■ Task objective ■
Please transcribe, unchanged, every line of the listing below from the line containing "Click the 还原格式 restore format icon" through the line containing "(x=487, y=247)", both included.

——————————

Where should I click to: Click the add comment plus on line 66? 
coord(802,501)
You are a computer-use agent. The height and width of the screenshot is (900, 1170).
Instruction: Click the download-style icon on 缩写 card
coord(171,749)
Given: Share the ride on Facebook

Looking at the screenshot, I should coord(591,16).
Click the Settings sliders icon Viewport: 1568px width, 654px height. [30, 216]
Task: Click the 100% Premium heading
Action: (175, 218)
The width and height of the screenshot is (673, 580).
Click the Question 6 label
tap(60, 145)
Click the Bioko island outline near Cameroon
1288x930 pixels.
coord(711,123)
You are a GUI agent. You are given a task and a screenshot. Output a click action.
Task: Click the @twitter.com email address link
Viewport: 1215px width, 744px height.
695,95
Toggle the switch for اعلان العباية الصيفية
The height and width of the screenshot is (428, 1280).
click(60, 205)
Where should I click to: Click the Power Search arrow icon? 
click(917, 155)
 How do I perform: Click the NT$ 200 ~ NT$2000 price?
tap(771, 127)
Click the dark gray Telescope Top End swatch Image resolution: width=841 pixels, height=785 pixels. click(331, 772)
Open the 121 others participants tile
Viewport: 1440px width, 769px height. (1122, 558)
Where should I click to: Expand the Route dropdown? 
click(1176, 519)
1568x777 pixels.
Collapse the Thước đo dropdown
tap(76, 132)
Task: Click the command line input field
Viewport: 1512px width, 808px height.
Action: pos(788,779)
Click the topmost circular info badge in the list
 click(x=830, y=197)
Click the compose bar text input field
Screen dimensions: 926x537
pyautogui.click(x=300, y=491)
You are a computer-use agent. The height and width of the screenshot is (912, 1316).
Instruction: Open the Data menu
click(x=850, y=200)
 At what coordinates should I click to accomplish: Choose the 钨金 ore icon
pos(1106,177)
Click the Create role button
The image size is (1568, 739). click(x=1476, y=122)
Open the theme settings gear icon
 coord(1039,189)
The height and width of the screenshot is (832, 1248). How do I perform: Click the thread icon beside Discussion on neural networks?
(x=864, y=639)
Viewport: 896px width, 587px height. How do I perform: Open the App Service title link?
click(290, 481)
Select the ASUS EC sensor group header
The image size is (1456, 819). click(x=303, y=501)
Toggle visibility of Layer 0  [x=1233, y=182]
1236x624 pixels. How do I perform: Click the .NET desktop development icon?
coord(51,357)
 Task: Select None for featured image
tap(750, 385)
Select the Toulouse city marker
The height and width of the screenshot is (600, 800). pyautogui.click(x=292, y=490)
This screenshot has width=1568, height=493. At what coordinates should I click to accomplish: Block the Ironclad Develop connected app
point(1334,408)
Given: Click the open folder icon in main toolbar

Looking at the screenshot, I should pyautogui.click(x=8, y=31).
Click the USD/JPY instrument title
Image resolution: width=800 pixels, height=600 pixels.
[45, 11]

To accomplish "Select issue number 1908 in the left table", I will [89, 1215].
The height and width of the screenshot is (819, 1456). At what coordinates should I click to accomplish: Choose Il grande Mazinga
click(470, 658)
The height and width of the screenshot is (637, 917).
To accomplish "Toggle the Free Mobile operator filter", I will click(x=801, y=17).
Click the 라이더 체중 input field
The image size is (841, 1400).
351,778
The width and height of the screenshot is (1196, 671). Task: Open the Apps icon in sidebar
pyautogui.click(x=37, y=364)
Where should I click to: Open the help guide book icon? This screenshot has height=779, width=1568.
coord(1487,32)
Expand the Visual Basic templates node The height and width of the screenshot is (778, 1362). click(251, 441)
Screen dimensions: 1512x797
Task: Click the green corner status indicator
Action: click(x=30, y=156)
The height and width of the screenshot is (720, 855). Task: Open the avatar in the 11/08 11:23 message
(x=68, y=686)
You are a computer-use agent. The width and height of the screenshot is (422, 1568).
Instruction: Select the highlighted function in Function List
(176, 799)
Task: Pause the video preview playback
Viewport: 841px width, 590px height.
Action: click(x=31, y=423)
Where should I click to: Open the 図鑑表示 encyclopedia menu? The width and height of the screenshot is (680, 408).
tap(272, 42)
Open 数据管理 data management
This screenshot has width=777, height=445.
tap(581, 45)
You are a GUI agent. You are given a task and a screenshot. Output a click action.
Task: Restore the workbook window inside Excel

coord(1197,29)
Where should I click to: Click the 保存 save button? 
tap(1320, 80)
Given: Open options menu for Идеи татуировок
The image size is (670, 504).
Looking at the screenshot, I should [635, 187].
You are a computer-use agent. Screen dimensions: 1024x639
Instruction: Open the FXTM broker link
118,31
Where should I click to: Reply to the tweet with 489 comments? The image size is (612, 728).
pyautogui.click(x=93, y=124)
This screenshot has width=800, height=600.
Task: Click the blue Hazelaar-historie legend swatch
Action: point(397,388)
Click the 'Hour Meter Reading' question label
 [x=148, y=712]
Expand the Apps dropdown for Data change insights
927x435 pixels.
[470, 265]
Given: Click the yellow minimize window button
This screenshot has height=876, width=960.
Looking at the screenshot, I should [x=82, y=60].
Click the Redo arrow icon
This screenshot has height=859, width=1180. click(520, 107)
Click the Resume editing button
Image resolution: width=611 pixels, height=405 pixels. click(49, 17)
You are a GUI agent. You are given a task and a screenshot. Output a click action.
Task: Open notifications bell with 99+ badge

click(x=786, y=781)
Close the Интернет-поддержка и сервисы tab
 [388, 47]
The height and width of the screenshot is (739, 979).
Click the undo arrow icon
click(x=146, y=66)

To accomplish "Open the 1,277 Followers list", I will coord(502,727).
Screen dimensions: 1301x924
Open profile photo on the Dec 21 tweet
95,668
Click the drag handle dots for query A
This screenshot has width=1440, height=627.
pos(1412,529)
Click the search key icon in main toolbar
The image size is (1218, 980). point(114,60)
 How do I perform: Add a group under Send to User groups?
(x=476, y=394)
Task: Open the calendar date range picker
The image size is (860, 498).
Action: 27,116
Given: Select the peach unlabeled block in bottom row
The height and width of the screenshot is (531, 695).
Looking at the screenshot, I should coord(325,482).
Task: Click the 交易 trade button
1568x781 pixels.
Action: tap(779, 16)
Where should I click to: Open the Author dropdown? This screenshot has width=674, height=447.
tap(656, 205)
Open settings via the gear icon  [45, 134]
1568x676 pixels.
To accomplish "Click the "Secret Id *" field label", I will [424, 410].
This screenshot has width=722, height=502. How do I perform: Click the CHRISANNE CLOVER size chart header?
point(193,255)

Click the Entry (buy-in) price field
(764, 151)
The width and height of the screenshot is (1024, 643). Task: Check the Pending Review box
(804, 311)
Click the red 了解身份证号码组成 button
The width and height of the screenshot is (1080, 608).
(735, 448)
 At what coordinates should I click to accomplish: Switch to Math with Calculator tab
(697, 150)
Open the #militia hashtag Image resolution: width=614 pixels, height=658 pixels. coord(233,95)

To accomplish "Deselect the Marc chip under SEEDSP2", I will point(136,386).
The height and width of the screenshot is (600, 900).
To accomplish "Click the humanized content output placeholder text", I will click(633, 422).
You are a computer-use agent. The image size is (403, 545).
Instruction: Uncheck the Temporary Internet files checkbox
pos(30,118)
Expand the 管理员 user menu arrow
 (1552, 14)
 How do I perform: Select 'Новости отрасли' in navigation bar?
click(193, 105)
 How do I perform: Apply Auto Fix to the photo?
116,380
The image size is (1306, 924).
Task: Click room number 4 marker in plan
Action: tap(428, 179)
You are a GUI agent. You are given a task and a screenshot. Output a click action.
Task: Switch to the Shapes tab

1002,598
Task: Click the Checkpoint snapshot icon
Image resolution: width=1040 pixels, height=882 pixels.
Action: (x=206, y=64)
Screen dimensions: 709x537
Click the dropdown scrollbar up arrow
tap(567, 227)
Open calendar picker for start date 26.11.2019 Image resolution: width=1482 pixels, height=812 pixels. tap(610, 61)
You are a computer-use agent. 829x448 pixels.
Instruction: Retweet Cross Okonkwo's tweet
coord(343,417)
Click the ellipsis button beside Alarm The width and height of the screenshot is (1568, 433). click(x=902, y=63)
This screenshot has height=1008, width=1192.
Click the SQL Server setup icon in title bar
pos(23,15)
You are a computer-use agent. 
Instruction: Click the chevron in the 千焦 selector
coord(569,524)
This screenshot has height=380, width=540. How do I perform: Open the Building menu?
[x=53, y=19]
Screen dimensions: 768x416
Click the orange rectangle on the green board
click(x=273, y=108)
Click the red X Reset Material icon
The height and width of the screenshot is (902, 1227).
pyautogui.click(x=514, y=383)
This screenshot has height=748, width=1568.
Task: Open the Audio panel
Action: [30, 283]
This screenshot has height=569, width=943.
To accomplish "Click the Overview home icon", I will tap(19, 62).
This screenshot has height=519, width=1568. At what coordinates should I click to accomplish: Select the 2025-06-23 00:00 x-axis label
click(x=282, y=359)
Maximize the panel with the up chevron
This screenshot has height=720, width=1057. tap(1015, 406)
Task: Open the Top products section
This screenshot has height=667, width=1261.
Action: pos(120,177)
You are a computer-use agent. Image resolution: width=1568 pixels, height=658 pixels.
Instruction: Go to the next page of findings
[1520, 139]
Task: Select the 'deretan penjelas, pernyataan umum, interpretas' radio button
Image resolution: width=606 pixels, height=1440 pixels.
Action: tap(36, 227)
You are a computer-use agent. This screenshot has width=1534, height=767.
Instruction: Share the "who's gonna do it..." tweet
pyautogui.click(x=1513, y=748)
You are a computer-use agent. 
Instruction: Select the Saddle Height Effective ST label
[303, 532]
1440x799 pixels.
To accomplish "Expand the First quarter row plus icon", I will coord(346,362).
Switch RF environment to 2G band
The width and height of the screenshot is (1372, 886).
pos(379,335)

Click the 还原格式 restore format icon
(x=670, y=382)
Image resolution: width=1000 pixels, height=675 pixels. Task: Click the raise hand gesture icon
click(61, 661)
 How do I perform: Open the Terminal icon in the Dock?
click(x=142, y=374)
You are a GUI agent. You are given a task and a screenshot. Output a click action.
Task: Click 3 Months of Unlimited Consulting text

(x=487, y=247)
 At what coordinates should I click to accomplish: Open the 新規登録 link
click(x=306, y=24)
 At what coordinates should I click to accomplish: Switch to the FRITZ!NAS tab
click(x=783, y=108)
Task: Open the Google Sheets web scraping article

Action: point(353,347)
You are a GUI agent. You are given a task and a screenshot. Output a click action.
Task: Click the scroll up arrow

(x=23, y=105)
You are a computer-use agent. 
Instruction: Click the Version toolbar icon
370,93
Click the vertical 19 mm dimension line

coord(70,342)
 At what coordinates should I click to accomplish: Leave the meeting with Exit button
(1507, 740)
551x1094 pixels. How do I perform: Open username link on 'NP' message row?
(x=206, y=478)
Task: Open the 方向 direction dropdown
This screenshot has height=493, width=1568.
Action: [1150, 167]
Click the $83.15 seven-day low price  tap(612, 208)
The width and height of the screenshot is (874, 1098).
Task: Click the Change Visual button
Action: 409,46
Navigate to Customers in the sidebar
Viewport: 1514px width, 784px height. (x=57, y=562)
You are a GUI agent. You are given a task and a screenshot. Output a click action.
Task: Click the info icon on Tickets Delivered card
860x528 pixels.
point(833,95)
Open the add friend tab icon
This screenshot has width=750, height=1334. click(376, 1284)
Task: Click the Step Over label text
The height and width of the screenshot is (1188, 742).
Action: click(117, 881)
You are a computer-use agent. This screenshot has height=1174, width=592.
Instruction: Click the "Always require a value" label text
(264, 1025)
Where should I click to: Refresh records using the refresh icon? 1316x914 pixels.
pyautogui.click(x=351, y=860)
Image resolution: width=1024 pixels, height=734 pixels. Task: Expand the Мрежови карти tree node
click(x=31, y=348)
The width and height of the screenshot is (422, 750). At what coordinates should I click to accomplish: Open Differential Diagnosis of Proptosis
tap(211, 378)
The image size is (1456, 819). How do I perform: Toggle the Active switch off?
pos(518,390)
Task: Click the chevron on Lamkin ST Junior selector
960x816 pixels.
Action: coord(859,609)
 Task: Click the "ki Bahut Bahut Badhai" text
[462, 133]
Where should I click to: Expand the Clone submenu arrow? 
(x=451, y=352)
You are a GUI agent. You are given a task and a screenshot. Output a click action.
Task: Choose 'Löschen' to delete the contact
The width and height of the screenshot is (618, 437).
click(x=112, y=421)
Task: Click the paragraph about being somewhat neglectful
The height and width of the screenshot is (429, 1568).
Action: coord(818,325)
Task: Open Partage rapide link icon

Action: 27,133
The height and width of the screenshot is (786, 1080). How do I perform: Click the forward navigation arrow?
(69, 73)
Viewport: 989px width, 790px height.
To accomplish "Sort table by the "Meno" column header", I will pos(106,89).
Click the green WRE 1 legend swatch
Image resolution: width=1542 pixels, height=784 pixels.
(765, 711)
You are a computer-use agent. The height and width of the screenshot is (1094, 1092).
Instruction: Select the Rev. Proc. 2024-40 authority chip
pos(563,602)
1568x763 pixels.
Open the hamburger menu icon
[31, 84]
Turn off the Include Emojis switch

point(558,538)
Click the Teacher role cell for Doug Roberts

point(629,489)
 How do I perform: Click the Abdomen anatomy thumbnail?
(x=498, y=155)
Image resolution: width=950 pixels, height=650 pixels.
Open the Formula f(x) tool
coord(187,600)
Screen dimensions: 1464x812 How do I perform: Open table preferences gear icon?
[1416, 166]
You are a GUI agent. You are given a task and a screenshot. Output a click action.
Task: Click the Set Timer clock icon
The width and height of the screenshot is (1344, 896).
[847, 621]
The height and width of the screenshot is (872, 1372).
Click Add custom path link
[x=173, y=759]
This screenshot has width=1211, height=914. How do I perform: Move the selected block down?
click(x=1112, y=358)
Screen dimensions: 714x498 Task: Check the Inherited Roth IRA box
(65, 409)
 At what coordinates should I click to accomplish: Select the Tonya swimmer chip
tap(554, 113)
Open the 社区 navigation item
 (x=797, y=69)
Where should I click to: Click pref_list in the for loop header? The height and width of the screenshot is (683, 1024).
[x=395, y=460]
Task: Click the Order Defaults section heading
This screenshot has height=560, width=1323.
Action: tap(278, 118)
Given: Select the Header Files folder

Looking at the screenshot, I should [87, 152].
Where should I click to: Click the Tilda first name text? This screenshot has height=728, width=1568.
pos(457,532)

——————————

■ Expected answer ■
Click the 还原格式 restore format icon
(x=670, y=382)
Image resolution: width=1000 pixels, height=675 pixels. Task: Click the raise hand gesture icon
click(61, 661)
 How do I perform: Open the Terminal icon in the Dock?
click(x=142, y=374)
You are a GUI agent. You are given a task and a screenshot. Output a click action.
Task: Click 3 Months of Unlimited Consulting text

(x=487, y=247)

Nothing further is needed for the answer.